### WHAT TO WORK ON
From the line that contains "Screen dimensions: 790x784" down to the final line of the listing below, set down every line exactly, both ends included, and drop the pictures.

### RECORDS SHOWN
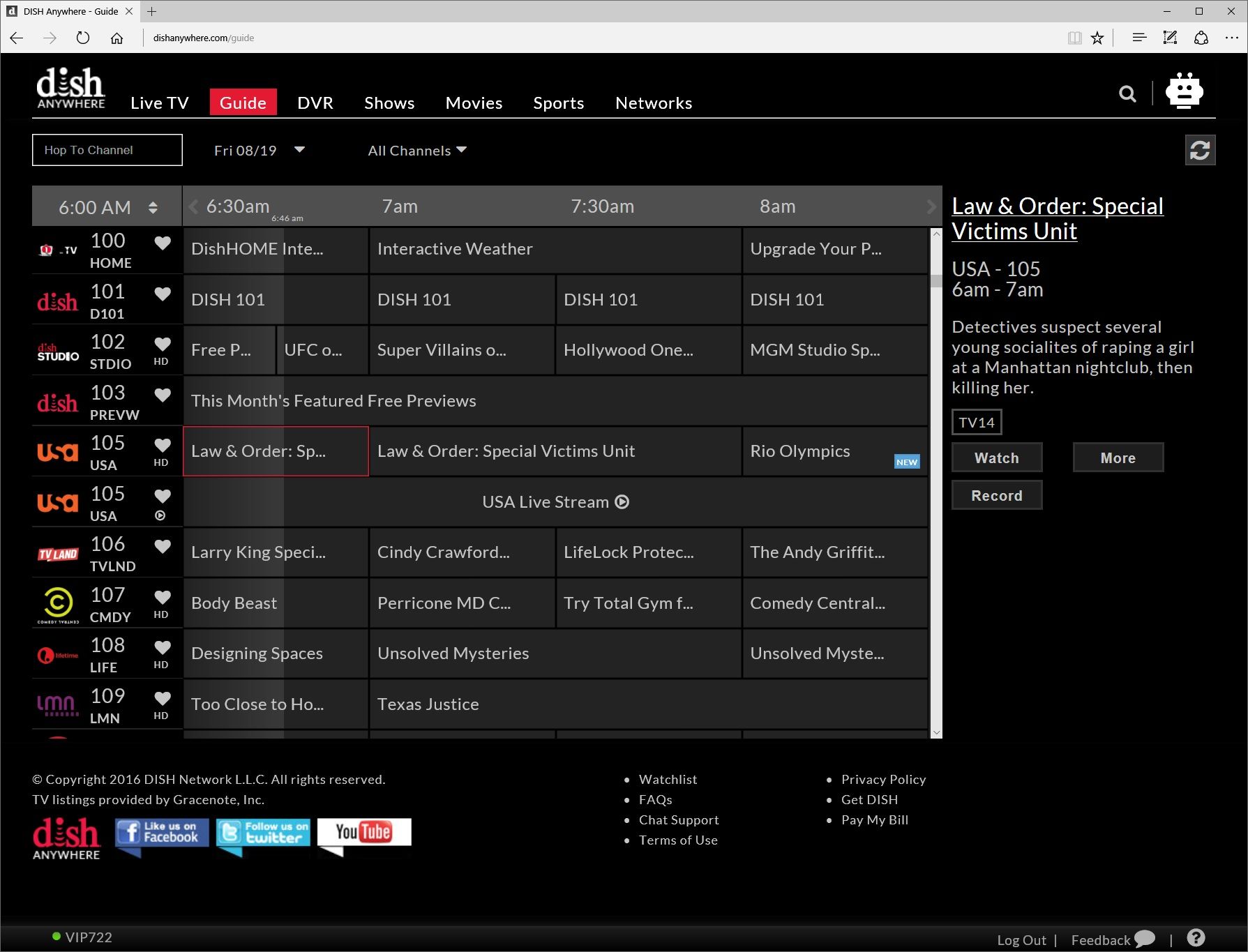The width and height of the screenshot is (1248, 952).
Task: Switch to the DVR tab
Action: [x=315, y=103]
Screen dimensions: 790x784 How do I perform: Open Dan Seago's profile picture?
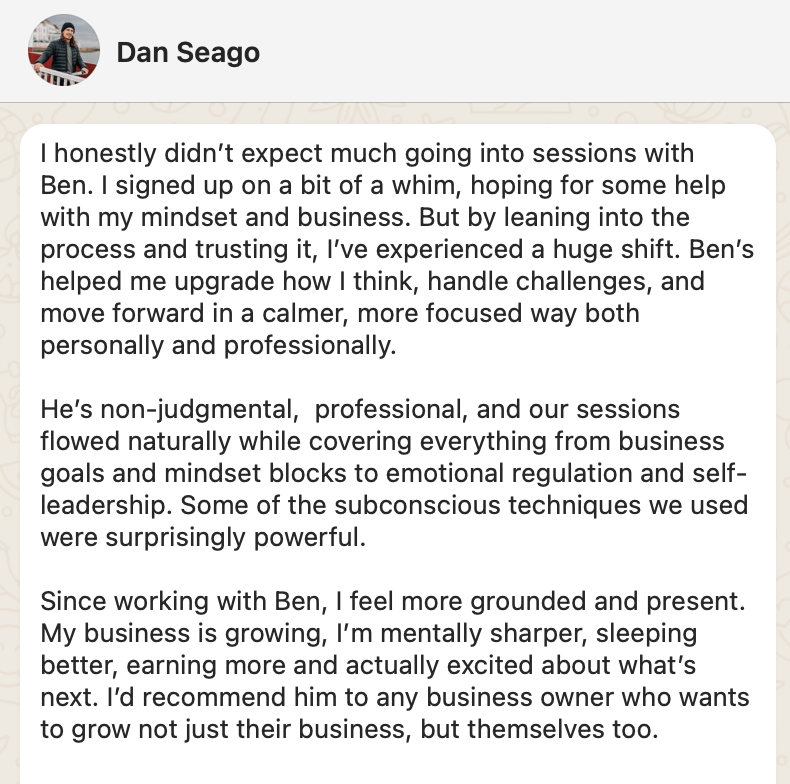(x=63, y=51)
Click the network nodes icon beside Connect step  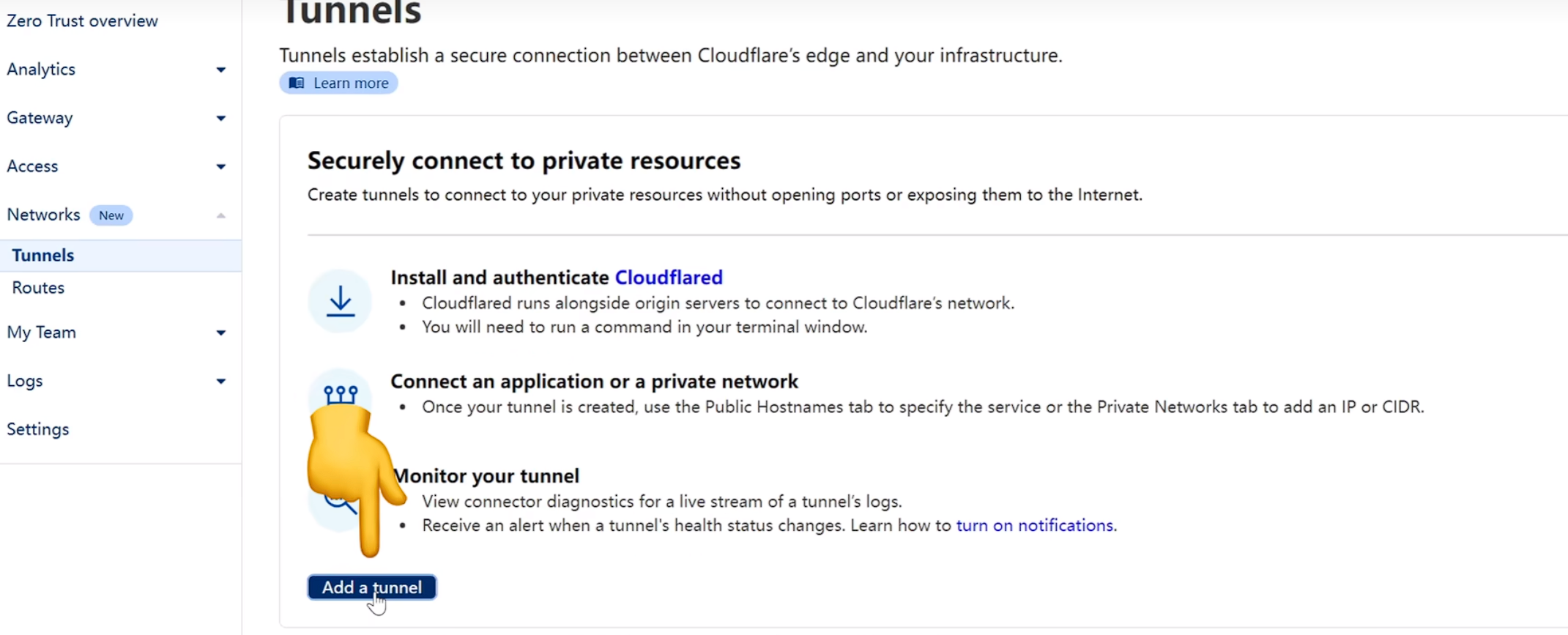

### RESPONSE
Screen dimensions: 790x784 How do I perform: Open Dan Seago's profile picture?
(x=63, y=51)
Click the network nodes icon beside Connect step  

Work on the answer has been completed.